--- Extracted material ---
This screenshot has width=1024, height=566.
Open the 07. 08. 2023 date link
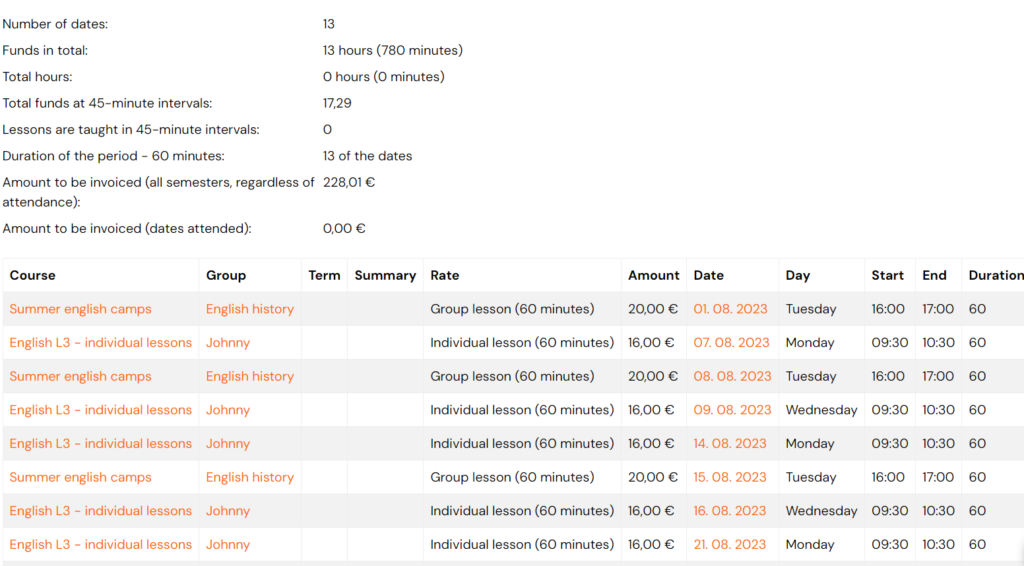tap(731, 343)
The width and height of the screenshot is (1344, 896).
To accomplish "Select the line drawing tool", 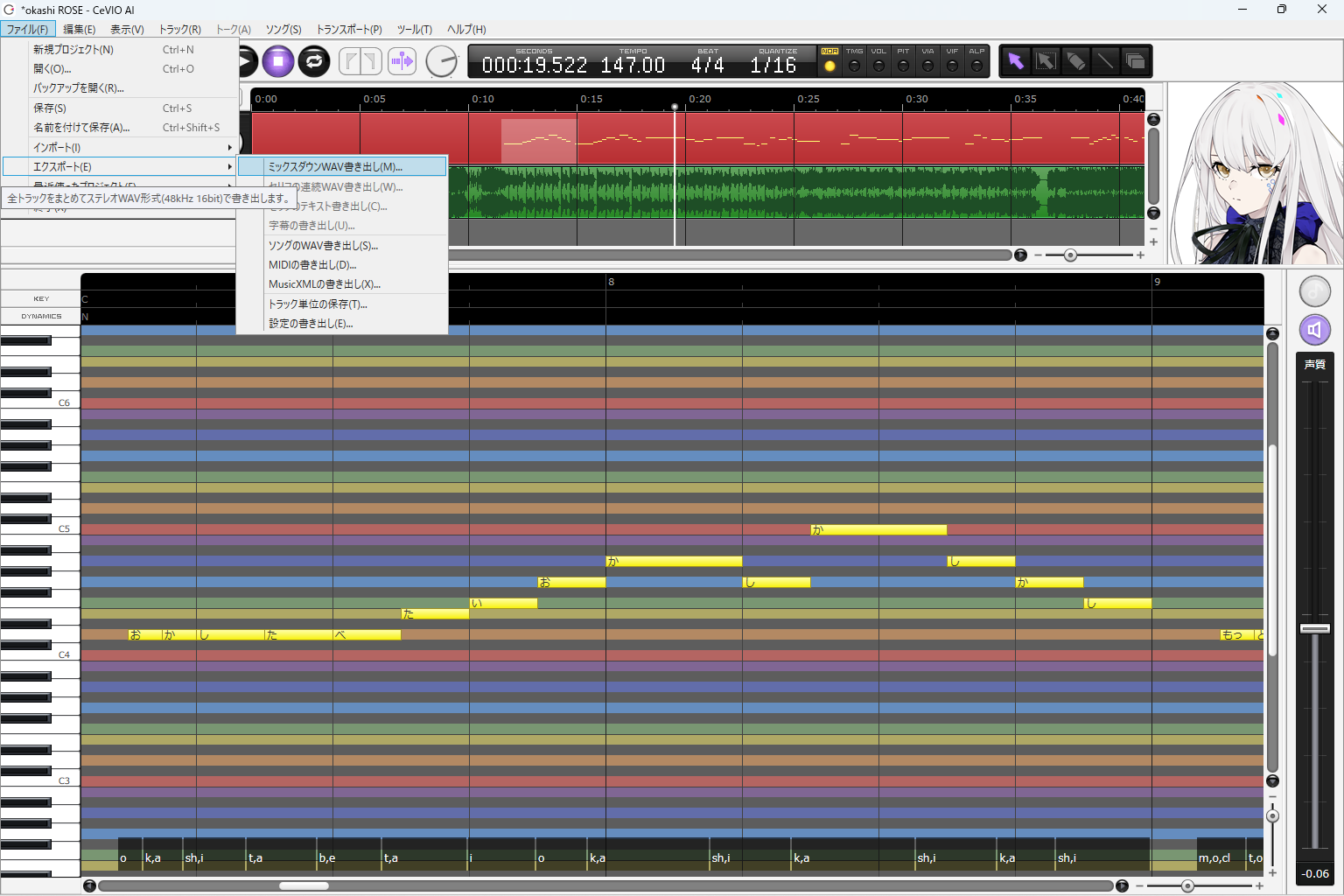I will point(1105,61).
---
Copy out each line of the records where the word "width" appears.

This screenshot has width=1024, height=566.
The width and height of the screenshot is (1344, 896).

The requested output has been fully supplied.